How can AI be aligned to human values in ways that it knows what it might be used for? One angle to defining human values is what is accepted in public, or in certain spheres of the public, or at certain times. This means that AI may also be exploring the reach or extents of it outputs – given the quality, timing, destination and possible consequences.
Outputs could be an amplified focus of AI safety, using ID-keeps-and-reversal, advancing from some input-dominated red-teaming. Language translation with access to the original could become a potent tracker for what else could be ahead, for safety towards AGI.
Language is a prominent function of human memory and intentionality. Language is a core of cooperation. Language for AI is already an open risk, for unwanted possibilities with AI connivance, aside from predictions of AGI. Deepening into the language processing could have potential for AI alignment.
There is a recent analysis in The Conversation, To understand the future of AI, take a look at the failings of Google Translate,, stating that, “Machine translation (MT) has improved relentlessly in the past two decades, driven not only by tech advances but also the size and diversity of training data sets. Whereas Google Translate started by offering translations between just three languages in 2006 – English, Chinese and Arabic – today it supports 249. Yet while this may sound impressive, it’s still actually less than 4% of the world’s estimated 7,000 languages. Between a handful of those languages, like English and Spanish, translations are often flawless.
Yet even in these languages, the translator sometimes fails on idioms, place names, legal and technical terms, and various other nuances. Between many other languages, the service can help you to get the gist of a text, but often contains serious errors. The largest annual evaluation of machine translation systems – which now includes translations done by LLMs that rival those of purpose-built translation systems – bluntly concluded in 2024 that “MT is not solved yet”. Machine translation is widely used in spite of these shortcomings: as far back as 2021, the Google Translate app reached 1 billion installs.
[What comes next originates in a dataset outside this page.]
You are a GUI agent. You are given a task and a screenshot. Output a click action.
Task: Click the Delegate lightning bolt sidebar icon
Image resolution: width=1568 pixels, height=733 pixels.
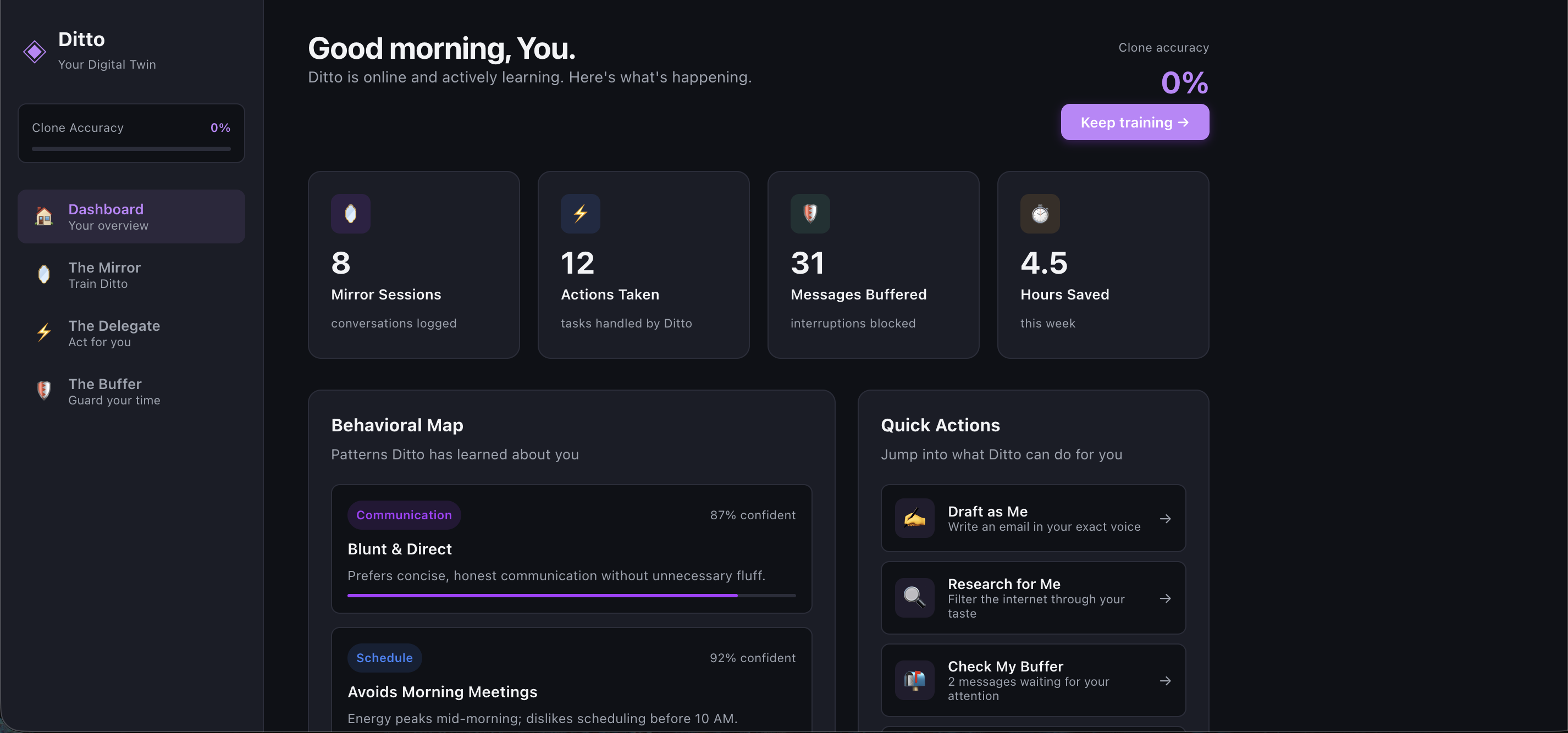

Yet users still appear to understand that they should use such services cautiously: a 2022 survey of 1,200 people found that they mostly used machine translation in low-stakes settings, like understanding online content outside of work or study. Only about 2% of respondents’ translations involved higher stakes settings, including interacting with healthcare workers or police.”
David Stephen currently does research in conceptual brain science with focus on the electrical and chemical signals for how they mechanize the human mind with implications for mental health, disorders, neurotechnology, consciousness, learning, artificial intelligence and nurture. He was a visiting scholar in medical entomology at the University of Illinois at Urbana Champaign, IL. He did computer vision research at Rovira i Virgili University, Tarragona.